Your mother couldn’t help you? Why? What kind of mother was she? Evil witch or pathetic manipulator? To trade you in, to say, and ignore you? How would she react if she read Switching Time?

This book was written excellently, very powerful and intelligently.

Cheryl C

Dear Cheryl,
I know it’s not easy for anyone to comprehend how a mother can’t help her own child. And I can’t explain why my mother didn’t help me. I tried to justify my mother’s actions, or inactions, and could only rationalize that my mother had also been a victim of my father’s and grandfather’s abuse. Although this is definitely no excuse to not help your own child. Afterall, I was abused, but never hurt or ignored my own children. How could she not help me? I don’t know. But I believe she ignored all the signs because she couldn’t deal with it. I believe my mother chose not to pay attention. This was selfish on her part and caused devastating consequences for me, and well as my siblings.
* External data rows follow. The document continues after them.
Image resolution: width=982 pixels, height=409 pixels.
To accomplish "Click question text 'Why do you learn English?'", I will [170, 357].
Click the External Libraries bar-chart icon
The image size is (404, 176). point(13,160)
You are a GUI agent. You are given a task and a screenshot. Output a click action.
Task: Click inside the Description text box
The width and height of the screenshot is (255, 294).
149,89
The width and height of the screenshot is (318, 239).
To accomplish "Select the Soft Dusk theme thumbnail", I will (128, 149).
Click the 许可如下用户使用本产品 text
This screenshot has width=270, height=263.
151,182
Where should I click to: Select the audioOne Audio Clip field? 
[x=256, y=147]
Was my mother an Evil Witch? Maybe. Pathetic manipulator? No. Narcissistic? Definitely. My mother has no emotions for anyone other than herself. Although my mother never ignored my physical needs, she definitely ignored all my emotional needs. She kept a clean house, we never missed a home cooked meal, and she was organized. However, she never paid attention to what was happening to her children at the hands of her husband, my father. We were abused right under her eyes. There were signs and she dismissed them all. As children, my brothers and I shared some of these experiences with her, and we were told to be quiet. I don’t believe my mother was capable of understanding the effects of the abuse I endured. And if she was concerned, she never showed it.
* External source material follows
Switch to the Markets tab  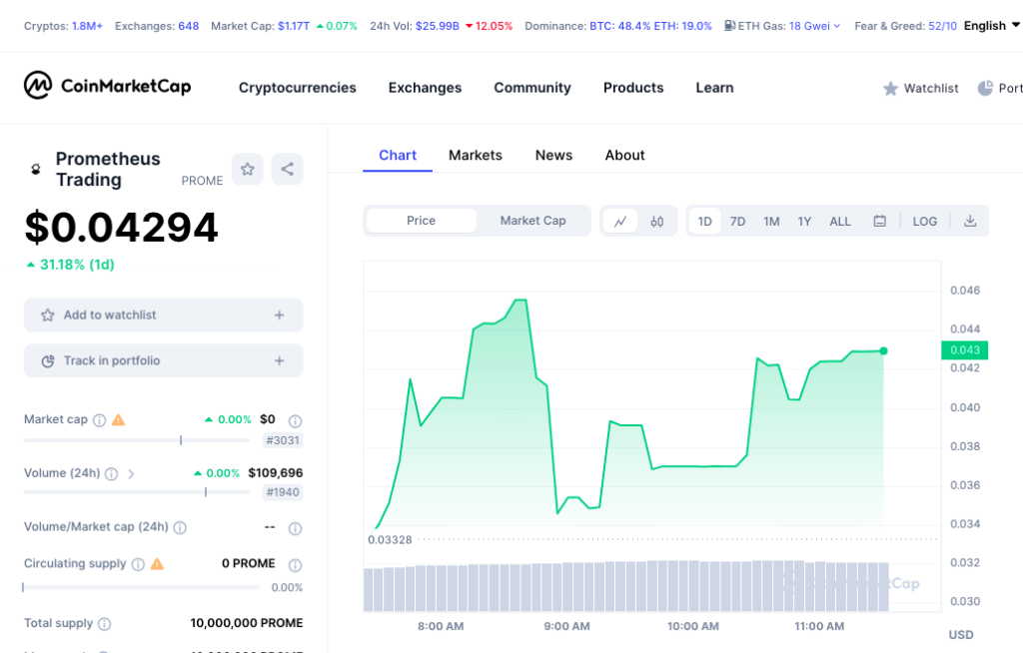(475, 156)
How would my mother react if she read Switching Time? My mother would deny all of it, or at least the parts where she looked guilty of neglect. But she would know it’s the truth. She would focus on her own abuse at the hands of my father and grandfather. Dr. Baer did not include too much about my mother in writing the book. My mother, herself, handed me the tape of her conversation with my father to give to Dr. Baer. I think she was trying to clear herself. She would probably be upset that we didn’t write more about what she suffered. It’s always been about her, no matter what happened to me…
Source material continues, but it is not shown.